How FaithLens Beats GPT-4: The 8B Parameter Model Stopping AI Lies

高效码农

2 months ago

FaithLens in Plain English: How an 8-Billion-Parameter Model Outperforms GPT-4.1 on Hallucination Detection

“

A practitioner’s walk-through of the open-source paper “FaithLens: Detecting and Explaining Faithfulness Hallucination” (arXiv:2512.20182).
No hype, no jargon—just facts, code snippets, and reproducible numbers.

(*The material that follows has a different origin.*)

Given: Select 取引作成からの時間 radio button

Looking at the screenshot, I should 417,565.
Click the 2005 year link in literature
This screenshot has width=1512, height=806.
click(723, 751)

Why “faithfulness hallucination” matters
What FaithLens does in one sentence
Architecture & training pipeline (SFT → RL)
Data recipe: public sets only, no private APIs
Benchmark results: 12 data sets, one table
Install & inference in < 5 minutes
Re-training on your own corpus
Limitations you should know
FAQ from real users
Take-away checklist

1. Why “faithfulness hallucination” matters

Imagine you ask a RAG system:
“How many times was the coach fired that week?”
The retrieved article says once, yet the model answers twice.
The statement sounds plausible but contradicts the provided context—this is a faithfulness hallucination.

Risks

◉

Medical summarisation: wrong dosage → patient safety issue
◉

Legal RAG: non-existent clause → compliance risk
◉

Finance Q&A: fake figure → trading error

Existing cures fall into two buckets:

Big-model-as-judge (SelfCheckGPT, Chain-of-Verification) – accurate but expensive.
Lightweight classifier – cheap but black-box; only returns 0/1.

FaithLens tries to keep the price near the second bucket while giving explainable answers like the first.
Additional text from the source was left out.